The database market is massive (the IDC estimates it to be $106B+ by 2024!) and MongoDB is at the head of its disruption. The MongoDB community is transforming industries and empowering developers to build amazing apps that people use every day. We are the leading modern data platform and the first database provider to IPO in over 20 years. Join our team and be at the forefront of innovation and creativity.

Team Description

MongoDB is seeking a passionate and experienced Information Security Engineer to help establish and expand MongoDB’s Detection and Response / Incident Response (IR) Program and assist in general Information Security needs.

This is an exciting opportunity to be a key member of our Security Team. The MongoDB Security Team is responsible for the Information Security Program for MongoDB Inc; helping to reduce risk in our systems and company, and to help establish trust in our product offerings and cloud services.

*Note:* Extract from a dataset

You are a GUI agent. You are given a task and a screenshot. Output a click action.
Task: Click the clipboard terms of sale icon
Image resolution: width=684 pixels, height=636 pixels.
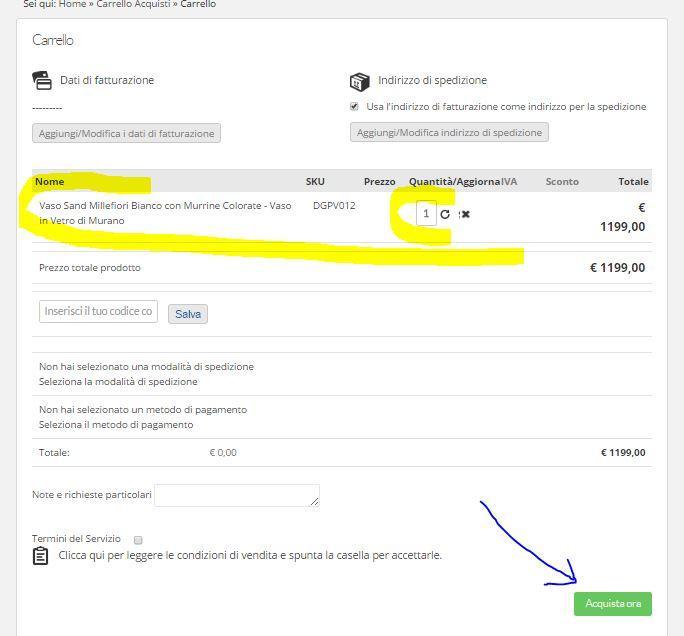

Your focus will be on Detection and Response; understanding where our risks are, where we need to build to acquire and process signals and how to use that information for effective Detection and Response. This is a critically important role to help scale out the Information Security Program for a breakthrough company that is reinventing a $45B market. This position has significant growth potential, and we’re looking for someone who is excited to take initiative and help lead. This position is based out of our New York City Headquarters.

Candidate Profile

The right candidate for this role will have

• Proficient in detection and response or incident response disciplines, 3+ years of experience
• Hands-on experience of operating a SIEM, e.g., Splunk following IR procedures
• Detailed knowledge of Linux Systems security and Web application security, from a detection standpoint
• A detailed understanding of how malware works and the ability to analyze malware
• A good grasp of current threat intelligence and modern attacker exploit and persistence techniques
• A solid background in CIS benchmarks and how to create customized security baselines
• Hands-on experience of performing security reviews on cloud (SaaS) applications
• An entrepreneurial spirit; you enjoy challenges across broad range of disciplines
• Experience collaborating closely with technical and non-technical persons on Information Security Topics

Position Expectations

• Assist the lead to drive Detection and Response needs across the organization.
• Continually evaluate the current detection and response posture; work with engineering leadership for rolling out additional capabilities
• Build and automate necessary integrations to pipe data from its location to a centralized logging platform
• Create actionable alerts based upon Security Events
• Participate in weekly on-call rotations
• Help configure and maintain information security D&R tools
• Research and lead security projects
• Create or improve D&R processes and/or procedures
• Assist in instrumenting our applications, systems and networks for effective detection
• Educate Engineers and Executives on the importance of Detection and Response capabilities
• Work Cross functionally with multiple teams on establishing new processes and improving existing
• Ability to quickly learn new Information Security concepts and adapt to a modern, fast-paced organization
• Advocate for the importance of Information Security policies and simplify efforts to verify internal adherence

Success Measures

The Information Security Engineer will be successful in this role when they can execute the following strategic tasks:

• People: Collaborate and design detection and response systems with fellow engineers in across the organization
• Organization: Ability to manage multiple parallel efforts and prioritize resources based upon understanding and interpreting business needs.
• Communication: Successfully communicate your recommendations and rationale to both technical and non-technical management.
• Research: Research modern approaches to detection and response processes, tooling and techniques. Gather and analyze feedback from internal stakeholders.
• Customer Service: Ensure MongoDB’s Detection and Response program and controls are pragmatic for our internal stakeholders. Provide great customer service when engaging with other MongoDB Teams.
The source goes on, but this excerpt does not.